The industry really got going in the early 1990s when the free trade agreement with the USA removed economic protection from Canada’s wines. This pushed quality winemaking, because the wines needed to improve in order to be competitive in the absence of economic props. There has been a steady pattern of growth since then.
There were 17 wineries in 1990; now there are almost 300, and there are 10260 acres of vines (Ontario has 17 000). ‘It’s a small industry, and that’s one of our big strengths,’ says Rhys Pender. ‘When we got started we did a lot of copying other regions of the world. Now everyone is really focusing on making wine that is 100% BC,’ he says. ‘You start to figure out what the grapes want to do naturally, without forcing a square peg into a round hole. We are a unique wine region, so let’s not fight against that. There’s nowhere else like this in the world of wine. This is pretty special: no one can make the same styles of wines that we do.’
Rhys presented a list of the factors that make BC wine unique. None of these things are unique on their own, he suggests, but the combination of them is. They are:
- Huge diurnal temperature ranges lead to naturally high levels of acidity
- Naturally intense fruit flavour
- Naturally high levels of tannin in red wines.
- Long sunlight hours.
- Cold winters.
- Dry conditions requiring low fungicide or pesticide use.
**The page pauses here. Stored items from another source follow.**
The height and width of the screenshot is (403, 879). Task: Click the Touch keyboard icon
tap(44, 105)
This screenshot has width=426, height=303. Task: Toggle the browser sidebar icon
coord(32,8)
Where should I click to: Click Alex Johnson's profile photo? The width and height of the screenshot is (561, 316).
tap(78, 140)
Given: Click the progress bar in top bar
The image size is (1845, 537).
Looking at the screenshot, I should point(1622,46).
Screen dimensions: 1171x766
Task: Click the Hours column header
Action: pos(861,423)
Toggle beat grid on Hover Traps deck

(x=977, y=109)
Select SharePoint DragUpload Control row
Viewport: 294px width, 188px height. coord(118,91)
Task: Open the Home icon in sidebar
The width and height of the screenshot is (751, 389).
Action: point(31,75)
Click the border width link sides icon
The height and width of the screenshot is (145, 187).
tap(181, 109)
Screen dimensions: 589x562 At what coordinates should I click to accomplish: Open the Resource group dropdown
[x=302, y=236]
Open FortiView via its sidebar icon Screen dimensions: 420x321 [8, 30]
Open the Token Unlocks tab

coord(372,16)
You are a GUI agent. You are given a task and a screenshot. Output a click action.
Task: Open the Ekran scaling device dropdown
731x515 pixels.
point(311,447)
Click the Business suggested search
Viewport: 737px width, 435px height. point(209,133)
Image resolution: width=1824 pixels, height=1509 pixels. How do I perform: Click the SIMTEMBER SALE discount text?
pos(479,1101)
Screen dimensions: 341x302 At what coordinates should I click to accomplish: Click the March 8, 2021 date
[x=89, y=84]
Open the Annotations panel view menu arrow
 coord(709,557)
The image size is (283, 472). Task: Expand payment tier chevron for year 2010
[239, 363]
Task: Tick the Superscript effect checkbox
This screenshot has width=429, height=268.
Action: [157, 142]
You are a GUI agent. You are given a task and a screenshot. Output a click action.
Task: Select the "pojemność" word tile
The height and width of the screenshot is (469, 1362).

The challenges are the cold arctic air flows that can sometimes result in winter kill of vines, and the reliance on irrigation.
There’s a wide diversity of grape varieties in BC, which makes it hard to identify the key talents of the region. The Okanagan valley has 84% of all vineyards, with one subregion Golden Mile Bench. Rhys is part of a task force working on creating more subregions in the Okanagan: these are potentially Kelowna/Lake County, Naramata/Penticton/Summerland, Okanagan Falls, Osoyoos/Black Sage Bench. This would make sense because the region ranges from 1200-1500 growing degree days from the north to the south.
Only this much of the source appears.